We present a representative subset of use cases in this paper. The introduced burst types, which differ in terms of their length, code rate, modulation type, number and distribution of known symbols, are shown in Table 1.
3.2 Frame Error Rates
We demonstrate and compare the impact of the in Sect. 2 introduced synchronization methods and interpolation techniques on the FER performance of TC decoder. We use zeropadding to improve the communication performance for the FFTbased synchronization methods as first approach. Additionally, we exploit interpolation techniques to keep the zeropadding factor minimum while achieving the desired communication performance.
As reference, for each demonstrated burst type, we show the results of the simulation chain, see Fig. 2, without phase and frequency offset as well as carrier synchronization. This baseline shows the best case communication performance of pure TC decoding or exact estimation of phase and frequency offset by a magic genie. Floatingpoint simulation are not shown to achieve better visibility in the plots.
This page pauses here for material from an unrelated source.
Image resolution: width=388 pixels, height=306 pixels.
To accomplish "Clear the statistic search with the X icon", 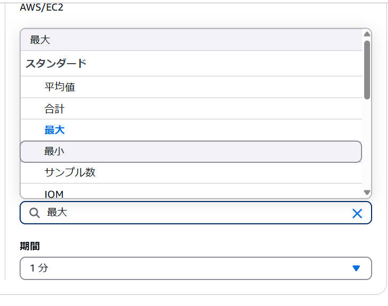I will pyautogui.click(x=357, y=213).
Furthermore, the bitprecise results have negligible difference in communication performance.
The benefit of using interpolation techniques for the phase and frequency offset estimation is shown in Fig. 3. This is exemplified on burst type 3 (see Table 1), which is a short burst with QPSK Modulation scheme. This burst type contains 80 known symbols of which only 26 represent pilot symbols. Therefore, synchronization with the DAKS method is applied as the SNR is too low for the NDA method. DAPL synchronization is not suitable due to low number of pilot symbols. The results show a required number of FFT points of roughly 16 times the number of symbols for a carrier synchronization without interpolation. A lower number of FFT points would result into a poor error correction performance of the synchronization which is demonstrated with an FFT point size of 2048 and 4096. A further increase of the FFT size does not improve the FER performance at a given SNR point. By application of either interpolation technique the number of FFT points can be reduced from 8096 to 2048 without a loss in error correction performance.
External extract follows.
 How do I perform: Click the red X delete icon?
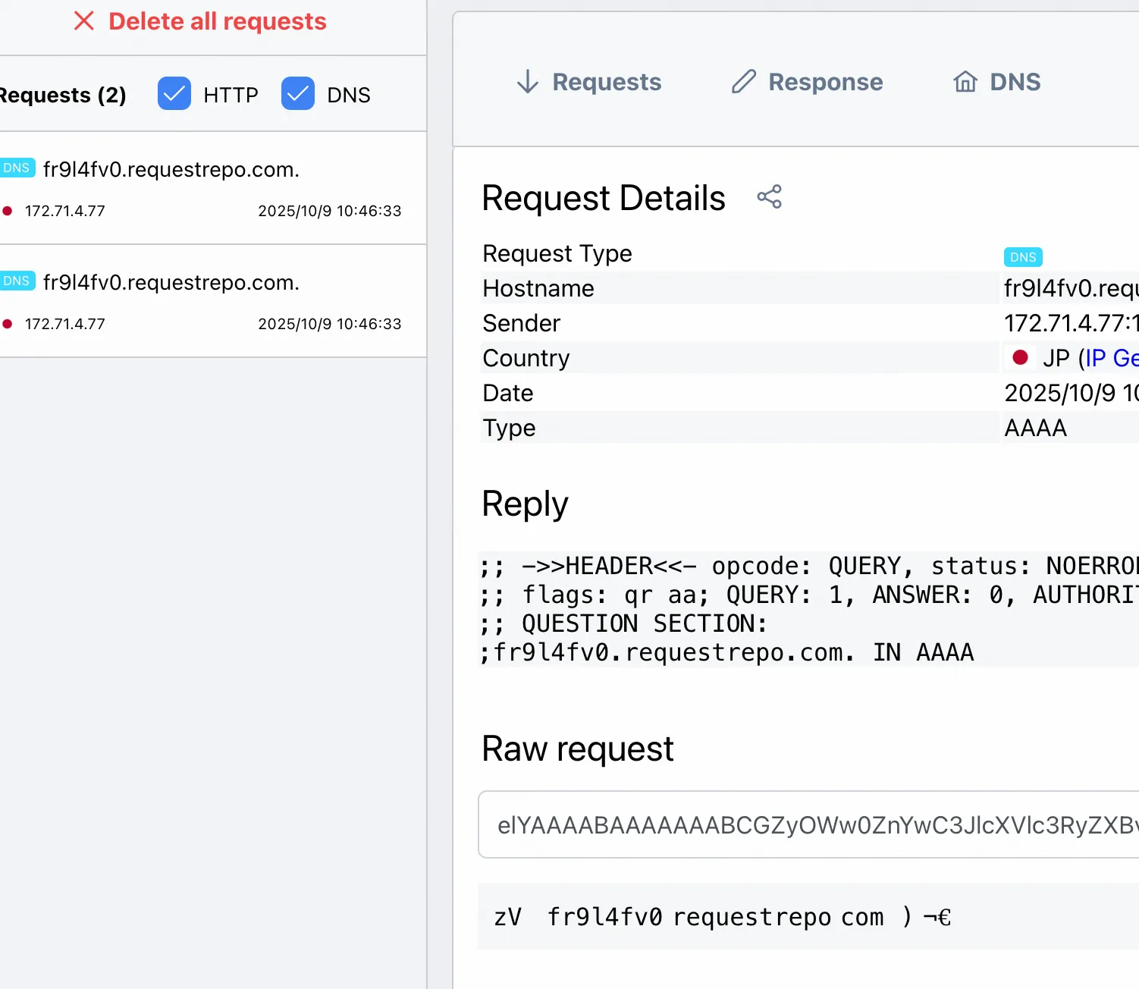point(84,21)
Comparing both interpolation techniques shows for a few cases an impact on the communication performance as demonstrated in Fig. 4. Therefore, we consider burst type 4 with 536 symbols which has, similar to the previous burst type, long pre and postamble and an increased pilot period. A 1024point FFT supported by magnitude interpolation results into a tolerable synchronization performance. This is a very low zeropadding factor of about 1.9. Further increase of FFT point size by the factor two leads to a gain of about 0.1 dB at an FER of 10^{−3} and about 0.2 dB at 10^{−5}. While the energy interpolation supported synchronization has almost identical behavior at this FFT point size, operation with 1024point FFT results in poor communication performance.
Burst type 8 provides 57 pilot symbols, which is much higher than in the previous burst types. Therefore, the DAPL synchronization method and the DAKS method are investigated. By an FFT point less than the number of symbols, i.e. 512 points, a sufficient performance with DAPL method supported by interpolation can be achieved. Without interpolation an equivalent communication performance is achieved with 2048 points. Further small FER improvement can be achieved Using the DAKS method with interpolation and the same FFT point size, at an FER of 10^{−4}, improvement of about 0.2 dB can be shown. An increased implementation complexity and decreased throughput is to be considered.
Burst type 21 is selected to demonstrate the effect of interpolation techniques on a medium length burst of 1616 symbols with 157 pilot symbols and and 16QAM modulation in Fig. 6. Many pilot symbols and high SNR allow to employ DAPL synchronization method. A 2048point FFT without interpolation suffers poor error correction performance. With the energy interpolation method and an FFT point size reduction to 512 an improved performance is achieved at FER 10^{−3} of 0.15 dB to the reference simulation. Magnitude outperforms this by another 0.1 dB at the same FER point.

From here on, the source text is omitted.